All that is about to change and with a bang: As the powerful Hurricane Ian bears down on Florida which is rapidly evacuating ahead of landfall, it threatens to further destabilize a homeowners-insurance market already teetering on the edge of disaster. The storm is expected to make landfall along the southwest Florida coast late Wednesday or early Thursday, and could send seawater coursing through the streets of Tampa.
While Ian's strength and trajectory are subject to change in the coming days, one early estimate pegs potential damage and economic losses in the Tampa Bay region at $50 billion to $70 billion, according Chuck Watson, a disaster modeler with Enki Research.
That price tag, according to Bloomberg citing data from the National Oceanic and Atmospheric Administration, would make Ian among the costliest storms in US history, as the top end of that range would rank Ian as the sixth-costliest US hurricane.

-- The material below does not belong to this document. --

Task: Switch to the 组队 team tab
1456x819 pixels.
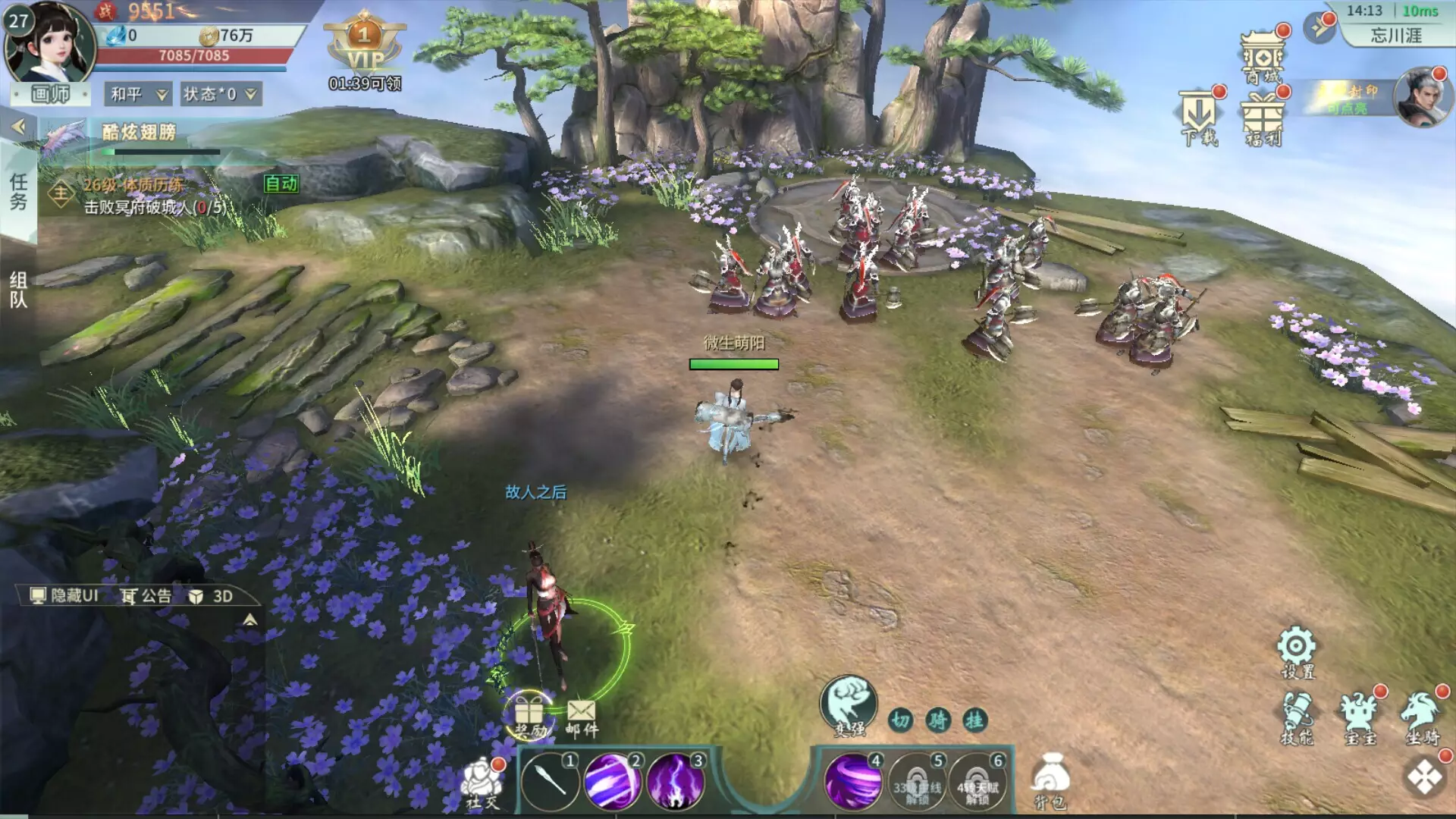Action: (18, 290)

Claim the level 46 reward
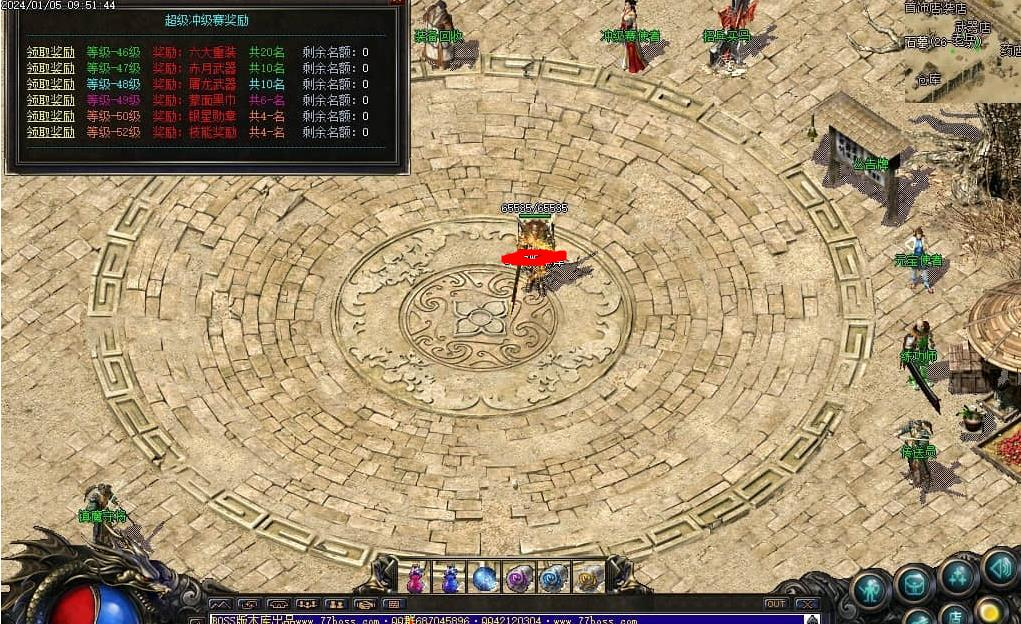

Difficulties in getting needed material and supplies to victims due to snagged supply chains are likely to raise costs even further.
Some insurers will likely not survive: Ian is arriving in the wake of six insolvencies among insurers that write homeowner policies in the state. According to Bloomberg, the largest insurers largely pulled back from the market after taking a beating from natural disasters, and the smaller firms still active there have struggled to endure losses.
"It's kind of the worst timing for the storm, especially if it hits Tampa Bay," Logan McFaddin, vice president of state government relations for the American Property Casualty Insurance Association, said in an interview.